Income Tax

Income Tax

You must pay a flat income tax of (x)*% on all profit made each year. The amount of tax you owe is deducted from your gross profit before it becomes equity each period. These amounts accumulate as a liability on your balance sheet until the end of each year when taxes are paid. At this point your tax owed becomes zero and your cash-on-hand is reduced by whatever the amount was you owed. This occurs whenever the period goes from a Nov/Dec period to a Jan/Feb period.

How taxes are recorded on the statement of earnings can be confusing. A statement of earnings is generated each period, but the final amount of taxes you owe is not known until the last day of the year. The value appearing on the balance sheet is actually an estimate of what you expect to owe based on your current earnings. However, it is possible to make money at the start of the year but lose money later on, in which case the taxes shown on the balance sheet would be incorrect because overall you have made less money for the year.

Example: Assume the tax rate is 35%. Your profit for the year through period 4 is $100,000. However in period 5 you lose $150,000.

At the end of period 4 the balance sheet would say your taxes are .35 * $100,000 or $35,000. Each period the statement of earnings would show the amount of tax incurred on the amount made that period.

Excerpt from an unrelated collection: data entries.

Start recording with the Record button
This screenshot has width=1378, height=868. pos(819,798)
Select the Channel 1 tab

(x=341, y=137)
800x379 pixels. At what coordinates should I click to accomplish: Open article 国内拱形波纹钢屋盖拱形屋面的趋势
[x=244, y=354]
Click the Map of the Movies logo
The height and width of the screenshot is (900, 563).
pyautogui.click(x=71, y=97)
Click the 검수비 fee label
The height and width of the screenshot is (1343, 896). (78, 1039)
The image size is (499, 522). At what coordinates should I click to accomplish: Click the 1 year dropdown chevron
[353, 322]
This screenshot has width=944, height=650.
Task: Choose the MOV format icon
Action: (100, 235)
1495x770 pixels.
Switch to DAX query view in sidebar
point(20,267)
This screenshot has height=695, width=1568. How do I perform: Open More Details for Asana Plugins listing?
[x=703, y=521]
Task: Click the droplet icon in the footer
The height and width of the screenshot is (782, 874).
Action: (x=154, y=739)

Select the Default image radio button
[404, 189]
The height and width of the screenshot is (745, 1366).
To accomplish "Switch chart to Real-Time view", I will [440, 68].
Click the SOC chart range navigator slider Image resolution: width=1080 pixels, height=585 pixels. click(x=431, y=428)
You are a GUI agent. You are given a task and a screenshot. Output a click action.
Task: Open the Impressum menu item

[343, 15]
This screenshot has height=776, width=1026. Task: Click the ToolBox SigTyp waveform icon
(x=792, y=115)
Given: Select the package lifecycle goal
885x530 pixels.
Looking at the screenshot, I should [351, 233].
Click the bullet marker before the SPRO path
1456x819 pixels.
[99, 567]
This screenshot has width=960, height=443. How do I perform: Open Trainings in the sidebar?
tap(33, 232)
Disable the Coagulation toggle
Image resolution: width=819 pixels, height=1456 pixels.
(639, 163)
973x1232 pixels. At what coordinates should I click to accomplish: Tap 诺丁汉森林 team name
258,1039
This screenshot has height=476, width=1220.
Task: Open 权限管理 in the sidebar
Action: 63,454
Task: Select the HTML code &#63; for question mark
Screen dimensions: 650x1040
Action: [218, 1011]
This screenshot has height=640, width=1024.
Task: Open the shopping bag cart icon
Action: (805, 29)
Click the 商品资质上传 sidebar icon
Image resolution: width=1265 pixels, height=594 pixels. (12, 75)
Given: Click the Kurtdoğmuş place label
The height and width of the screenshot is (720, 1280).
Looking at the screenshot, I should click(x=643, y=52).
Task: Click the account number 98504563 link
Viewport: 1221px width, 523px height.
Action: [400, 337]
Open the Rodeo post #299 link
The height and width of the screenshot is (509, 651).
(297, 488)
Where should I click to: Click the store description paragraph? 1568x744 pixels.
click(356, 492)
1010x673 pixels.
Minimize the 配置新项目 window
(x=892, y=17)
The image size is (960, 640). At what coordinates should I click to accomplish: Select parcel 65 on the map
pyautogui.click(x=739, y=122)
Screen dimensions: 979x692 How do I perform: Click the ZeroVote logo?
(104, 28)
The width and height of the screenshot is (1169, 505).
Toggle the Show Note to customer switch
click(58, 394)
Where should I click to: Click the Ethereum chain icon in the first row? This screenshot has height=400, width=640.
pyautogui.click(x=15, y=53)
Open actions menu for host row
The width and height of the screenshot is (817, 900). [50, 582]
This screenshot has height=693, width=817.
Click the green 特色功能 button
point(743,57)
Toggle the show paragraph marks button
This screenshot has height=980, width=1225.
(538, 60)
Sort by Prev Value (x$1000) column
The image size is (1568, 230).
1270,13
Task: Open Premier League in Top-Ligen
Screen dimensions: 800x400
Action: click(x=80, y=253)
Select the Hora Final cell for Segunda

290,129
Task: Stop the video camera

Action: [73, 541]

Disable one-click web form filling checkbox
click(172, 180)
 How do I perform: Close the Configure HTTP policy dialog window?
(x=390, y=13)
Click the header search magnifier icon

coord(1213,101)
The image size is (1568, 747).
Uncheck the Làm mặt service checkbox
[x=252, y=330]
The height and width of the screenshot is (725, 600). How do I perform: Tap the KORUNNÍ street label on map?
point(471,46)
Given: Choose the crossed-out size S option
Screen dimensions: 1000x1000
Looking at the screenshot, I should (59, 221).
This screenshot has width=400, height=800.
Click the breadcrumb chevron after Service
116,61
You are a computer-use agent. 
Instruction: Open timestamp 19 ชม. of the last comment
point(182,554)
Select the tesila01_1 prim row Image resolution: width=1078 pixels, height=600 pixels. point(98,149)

At the end of period 5 your profit for the year is ($50,000) so your expected tax owed is zero (you expect no profit for the year). To make everything balance the income statement will show the adjustment between the current balance sheet tax estimate and the previous one, or ($35,000). This may seem unintuitive but the statement of earning can show a negative amount for taxes. This is because the amount on the statement of earnings is the correction of an estimate, not the actual amount of tax you owe.

* If you view this manual using the link from the main menu you will be able to see the precise value for this variable for your game.